A second thing got him in trouble with the Jews. The Jerusalem water supply was inadequate, so Pilate determined to build an aqueduct, and he took the money out of the temple treasury. That’s supposed to be money that’s korban, devoted to God. So the people rioted, and Pilate sent men into the rioting Jewish crowd at a given signal, and they clubbed and stabbed these Jewish people to death and a massacre took place. This just added to their hatred of this man.

And when he was in Jerusalem, he lived in that Hasmonaean Herodian palace, and that’s where he put up the shields in honor of Tiberius Caesar and other persons that were honored by having their names on the shield and refused to remove them until they went to Rome and protested and Caesar forced him to do it. He hated the Jews.

In the thirteenth chapter of Luke, in the opening five verses, it says he sent some of his men into the temple where some Jewish people were making sacrifice, and they took their knives and slaughtered all the people who were making sacrifices in the temple. This is Pilate. He was called back to Rome in 36 A.D., he was exiled to Gaul, and he killed himself, according to Josephus.

Pilate now is in a very precarious place in our scene because he knows that he has failed so many times in dealing with the Jews, and he’s afraid if they report him to Caesar again, he is really done. And they remind him of that. “We will tell Caesar if you don’t do what we want. You’re no friend of Caesar.”

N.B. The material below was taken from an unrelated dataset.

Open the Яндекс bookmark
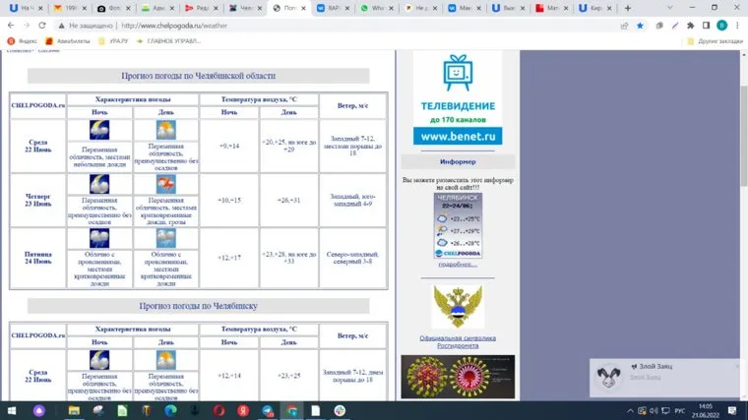 (25, 41)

Trying to hang onto justice, he makes an appeal, which is recorded in the twenty-third chapter of Luke. He said to them, “You brought this man to me as one who incites the people to rebellion, and behold, having examined Him before you, I found no guilt in this man regarding the charges which you make against Him, nor has Herod, for he sent Him back to us. And behold, nothing deserving death has been done by Him. Therefore - how’s this for a conclusion? - therefore, I will punish Him and release Him.”

Punish Him for what? You just said He didn’t do anything. “I will punish Him unjustly, illegally, cowardly and then release Him. Wouldn’t you be satisfied with that? If I just lash Him?”

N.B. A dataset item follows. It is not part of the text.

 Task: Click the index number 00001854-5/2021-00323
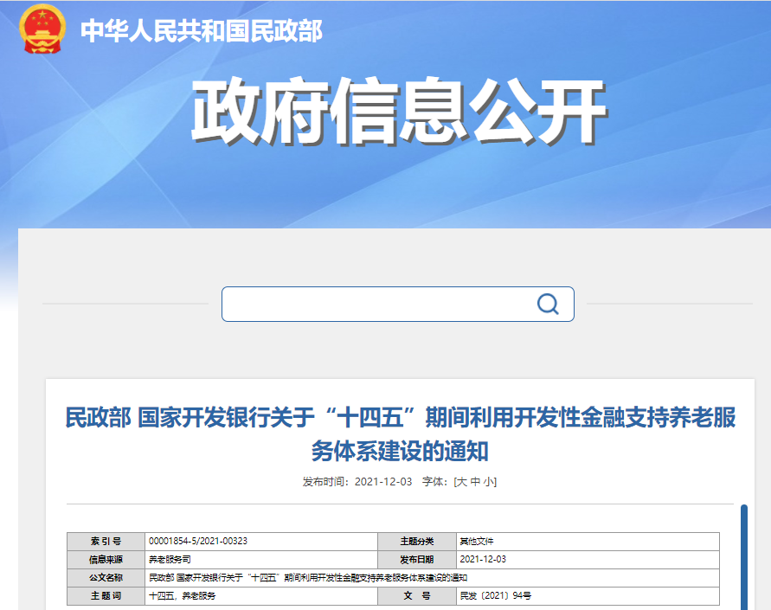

Now we pick up the story in Mark 15 again. “At the feast, he used to release for them” - this is phase three - Pilate, phase 1; Herod, phase 2; back to Pilate, phase 3. “He used to release for them any one prisoner whom they requested.” This was a kind of a way to conciliate with an occupied people, amnesty. Amnesty for one prisoner of the people’s choice. By the way, ancient sources say this was a provision of good will that the Roman governors did in a lot of places to try to maintain some sense of mercy. And he was sure, I think, that the people would want Jesus. After all, Jesus was the miracle worker.

So he’s done with the Sanhedrin. He’s not going to deal with them anymore. They’re incorrigible. But now he’s going to turn to the population, and he feels he’s on pretty safe ground finally here because of what happened on Monday when Jesus came in and they hailed Him as their king. So he’s going to move away from the vicious, unjust leaders and he’s going to address the people who have been given the privilege on occasions like this, at the Passover, to choose a prisoner to be released and to receive amnesty.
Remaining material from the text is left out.